O Catanga e os mercenários
A estratégia da Bélgica para a concessão da independência ao Congo foi definida por um conjunto de grandes interesses que incluíam a Union Minière du Haut Katanga (UMHK), a Société Générale, o Governo belga, Oppenheimer (De Beers) e a Tanganyika Concessions, que exploravam as riquezas do território. Este grupo começou por apoiar a secessão do Catanga e Tchombé enquanto o “comunista” Lumumba foi presidente. Tendo conseguido eliminar Lumumba, passou a controlar a totalidade do Congo através de um dos seus sargentos, Mobutu, e Tchombé foi descartado e enviado para o exílio em Madrid.
Os simbas
Com Mobutu instalado em Leopoldville tudo parecia correr bem se não tivesse ocorrido um daqueles casos vulgares da aparição de uma personagem fora das normas: Pierre Muléle, misto de visionário, feiticeiro e agitador de massas, que tinha sido ministro da Educação e das Artes de Mobutu e que se colocou à cabeça de uma revolta, convencendo os seus adeptos e levando-os a acreditar que, tomando uma “poção mágica”, uma droga apelidada “Mai Muléle” em homenagem ao líder, se transformavam em leões (simba) imunes às balas do inimigo. Por esta razão a insurreição de Muléle, que propunha acabar com a influência ocidental no Congo, passou a ser conhecida como a “Revolta Simba”.
O regresso de Tchombé
Alarmado com o sucesso inicial desta revolta e querendo granjear a simpatia das potências ocidentais, Mobutu, num espectacular “volte-face”, convidou Moisés Tchombé a regressar ao Congo, desta vez como primeiro-ministro de todo o país. Tchombé gozava no exílio de Madrid a fortuna que tinha extorquido do Catanga e a que a Union Miniére lhe tinha adiantado, mas, surpreendentemente, aceitou o convite!
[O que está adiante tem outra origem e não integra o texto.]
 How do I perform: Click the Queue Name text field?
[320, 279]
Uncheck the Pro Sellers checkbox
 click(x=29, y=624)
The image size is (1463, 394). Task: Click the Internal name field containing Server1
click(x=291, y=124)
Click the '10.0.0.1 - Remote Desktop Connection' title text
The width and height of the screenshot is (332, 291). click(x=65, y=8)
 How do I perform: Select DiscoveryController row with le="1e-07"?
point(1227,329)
Entretanto, os simba conquistaram Stanleyville (Kisangui) e, como bando de drogados, atacaram o consulado americano, tomando os funcionários e as suas famílias como reféns. Foi um erro fatal para Muléle, porque o Governo dos EUA só esperava um pretexto para intervir. Lançou a CIA em campo para organizar uma companhia fictícia de aviação para apoiar uma operação de resgate, enquanto no terreno Mobutou contratava os serviços dos mercenários Mike Hoare, Bob Denard e do belga Jacques Schramme.
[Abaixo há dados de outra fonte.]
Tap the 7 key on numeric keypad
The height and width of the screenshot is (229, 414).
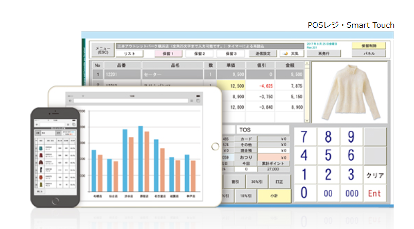(x=304, y=137)
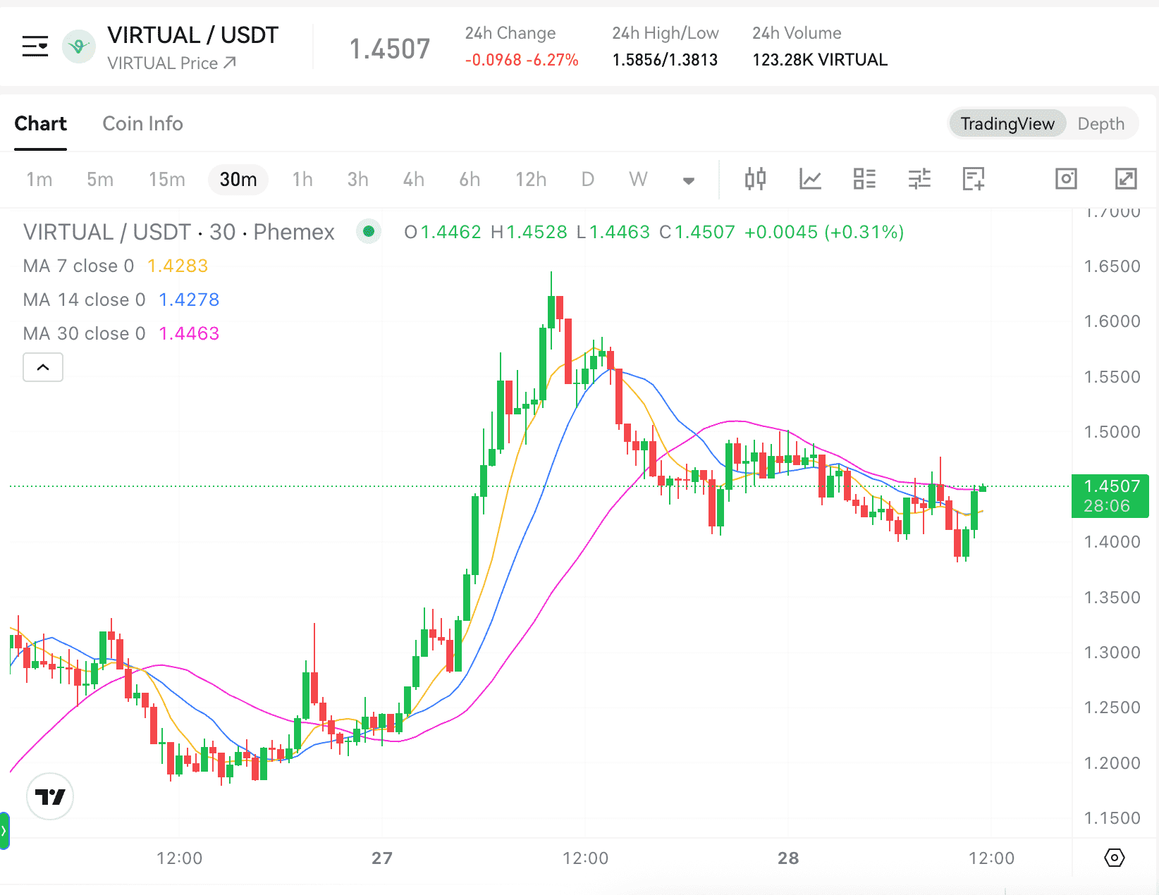Switch to the Depth chart view
The height and width of the screenshot is (895, 1159).
pos(1100,124)
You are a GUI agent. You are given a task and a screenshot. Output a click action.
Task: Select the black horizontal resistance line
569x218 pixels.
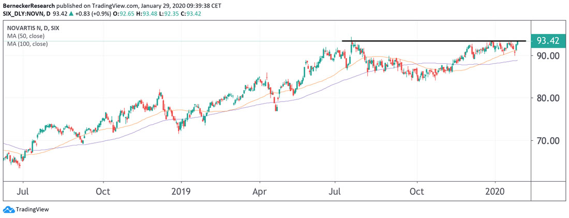[x=433, y=40]
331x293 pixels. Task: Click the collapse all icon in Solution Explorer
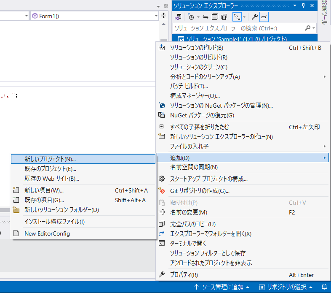(215, 17)
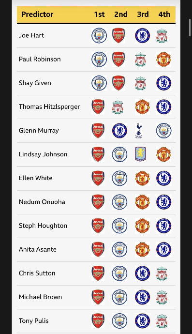The image size is (192, 334).
Task: Click Paul Robinson's 4th place Manchester United crest
Action: [x=163, y=59]
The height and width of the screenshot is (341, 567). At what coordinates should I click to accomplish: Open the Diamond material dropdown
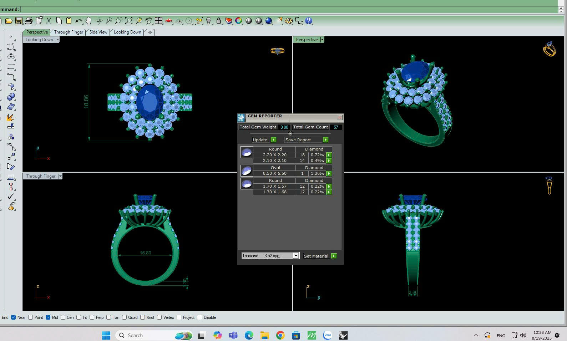point(295,256)
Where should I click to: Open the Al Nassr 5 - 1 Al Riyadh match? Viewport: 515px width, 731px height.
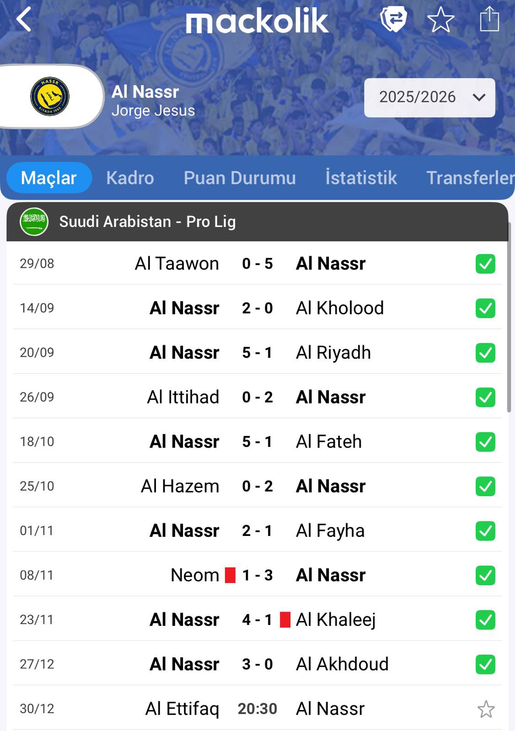(x=257, y=352)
Mercenários e futuras companhias militares privadas
O Congo foi o primeiro laboratório para as futuras companhias militares privadas que se associaram às grandes companhias mineiras e petrolíferas para a exploração de recursos em territórios politicamente inseguros. Após a derrota dos simba, Mobutu terminou o contrato de Hoare e demitiu Tchombé, que voltou a exilar-se em Espanha. Suspeitando da fidelidade de Schramme, Mobutu enviou Bob Denard para desarmar o X Comando. Acreditando que os seus mercenários seriam os próximos a serem desarmados, Denard informou Schramme e juntos iniciaram a chamada “Revolta dos Mercenários”. Schramme marchou sobre Bukavu que conquistou sem grande dificuldade, mas Denard, que tinha sido gravemente ferido no combate pelo controlo de Stanleyville, foi evacuado para a Europa, não chegando a juntar-se a ele, apesar de ter tentado a frustrada “invasão das bicicletas” a partir de Angola.
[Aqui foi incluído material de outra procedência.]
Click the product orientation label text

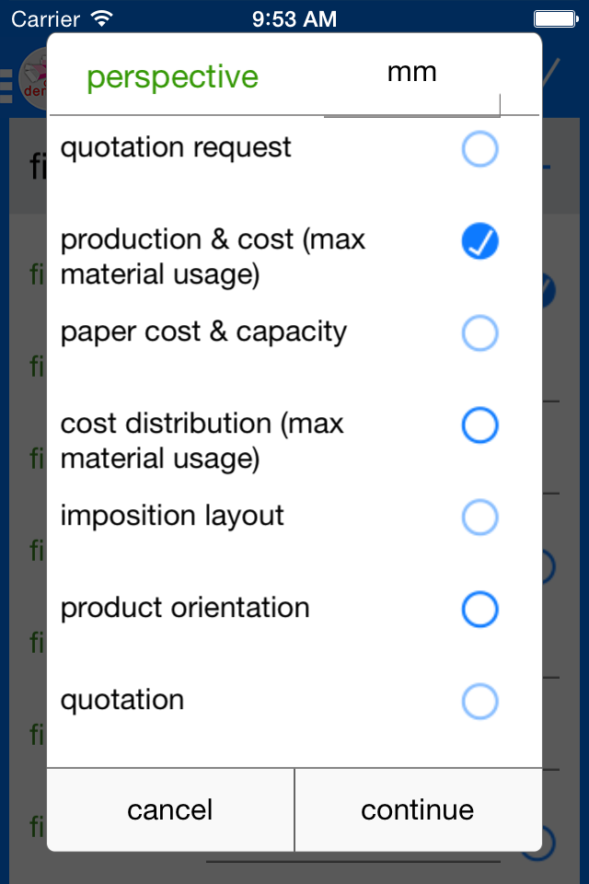[x=185, y=608]
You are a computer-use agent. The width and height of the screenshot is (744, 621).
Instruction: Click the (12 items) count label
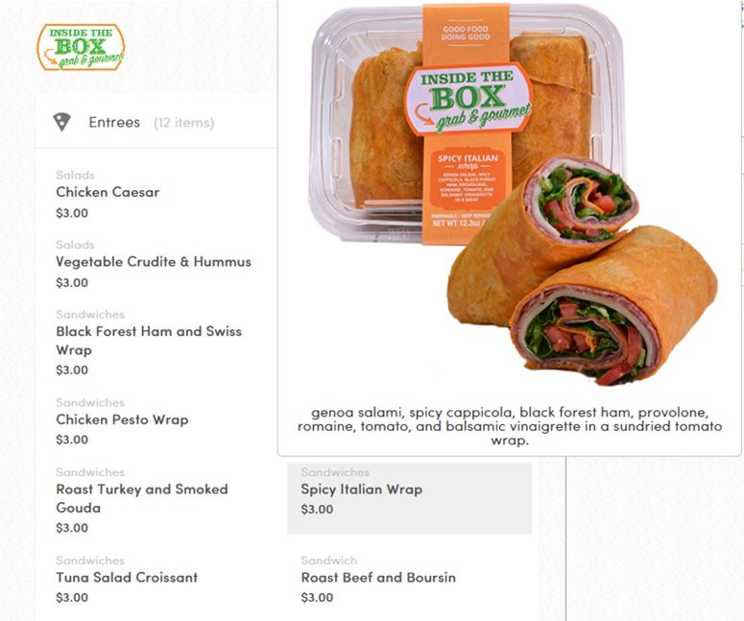click(x=184, y=123)
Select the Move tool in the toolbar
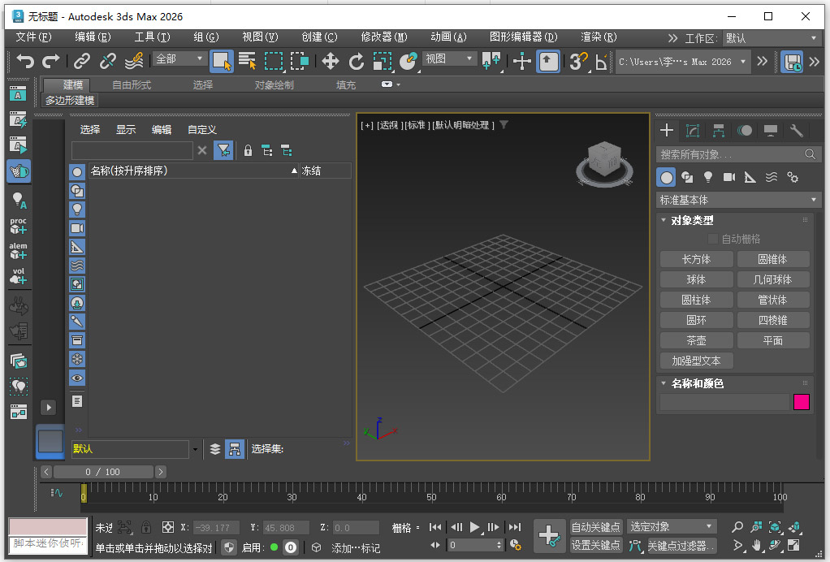This screenshot has height=562, width=830. (331, 61)
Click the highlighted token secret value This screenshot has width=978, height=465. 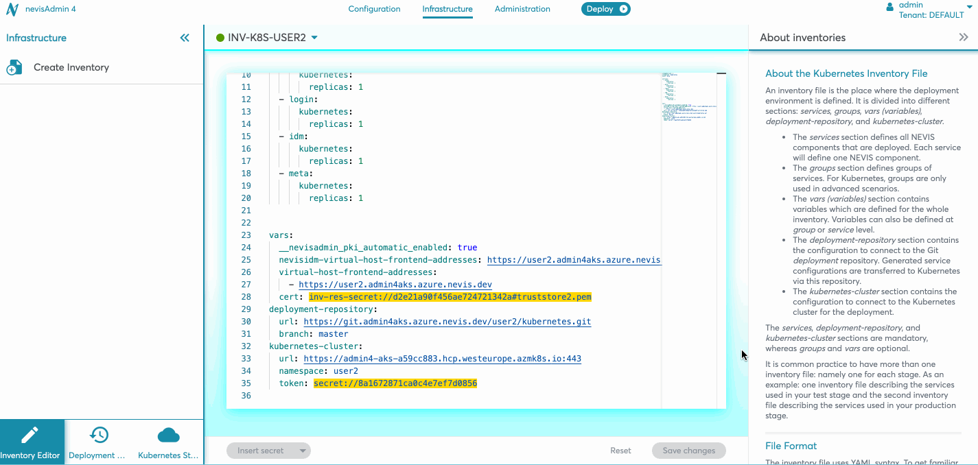pyautogui.click(x=395, y=383)
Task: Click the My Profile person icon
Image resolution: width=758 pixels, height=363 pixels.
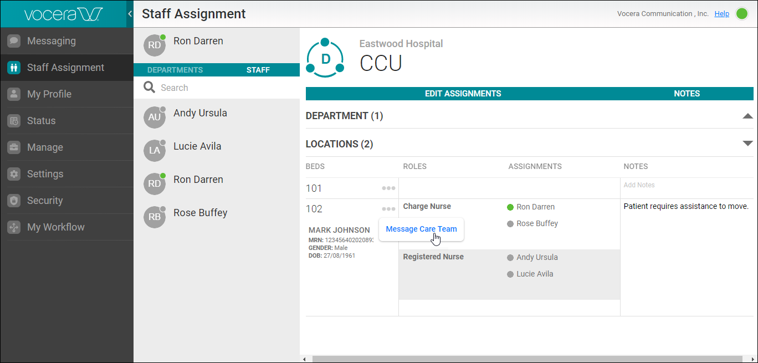Action: click(14, 94)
Depois de ter ficado durante vários meses sitiado em Bukavu, abastecido por lançamentos de carga organizados pela companhia rodesiana ATA (Air Trans-Africa) a partir da cidade de Henrique de Carvalho, na fronteira Nordeste de Angola, Schramme e o que restava do seu X Comando atravessaram a fronteira e entregaram as suas armas. Estava acabada mais uma revolta do Congo, mas não seria a última.
O apoio português
O Governo português, cujo primeiro-ministro afirmava defender a civilização cristã ocidental, apoiou aberta e continuamente Tchombé de 1960 até 1967. A maior parte das suas forças, os chamados “gendarmes catangueses”, foram praticamente anexados ao Exército português, sendo por este pagos, alimentados e equipados desde que se apresentaram, após o fim da tentativa de secessão do Catanga até à data da independência de Angola, dando origem a uma força irregular designada por «Fiéis». Os mercenários contratados por Tchombé foram sempre, e após todas as suas aventuras, recebidos em Angola e em Portugal.
Desestabilizar os vizinhos e dificultar a acção das Nações Unidas para justificar a recusa da independência das suas colónias
Portugal esteve profundamente envolvido nas dramáticas e sujas aventuras que ocorreram à volta da independência do Congo, foi um actor de primeiro plano nestes acontecimentos e agiu para desestabilizar o Congo, para dificultar as tentativas das Nações Unidas de estabelecer alguma ordem no caos instalado e negociou a intensidade das suas acções desestabilizadoras com os interessados, de modo a obter contrapartidas no apoio às suas necessidades de guerra. A Bélgica será, não por acaso, um fornecedor privilegiado de minas.
Coordenar os mercenários
Quanto aos mercenários, a coordenação do seu movimento junto à fronteira e o apoio logístico e operacional dentro de Angola durante as guerras do Congo foram feitos pelo governador do Moxico, coronel Fialho Prego, e pelo coronel Correia de Freitas.
Força Aérea do Catanga – Avikat
Mas o apoio de Portugal à secessão do Catanga incluiu ainda uma forte ajuda à incipiente Força Aérea do Catanga, a Avikat, fornecendo um Lockheed ex-DETA, dez T-6 adquiridos na Bélgica e os dois De Havilland Vampire, entretanto abatidos ao efectivo da FAP. Os Vampire foram destruídos no solo em Kolwezi por um Saab J.29B da Força Aérea Sueca ao serviço das Nações Unidas, antes mesmo de serem sequer armados. Após o fim da secessão, uma quantidade significativa de aviões da Avikat foram levados para Angola, inclusive quatro T-6, um Fouga Magister, um DC-3, um Lodestar, um Dove, vários PA-18 e PA-22, que foram agrupados na BA9 de Luanda.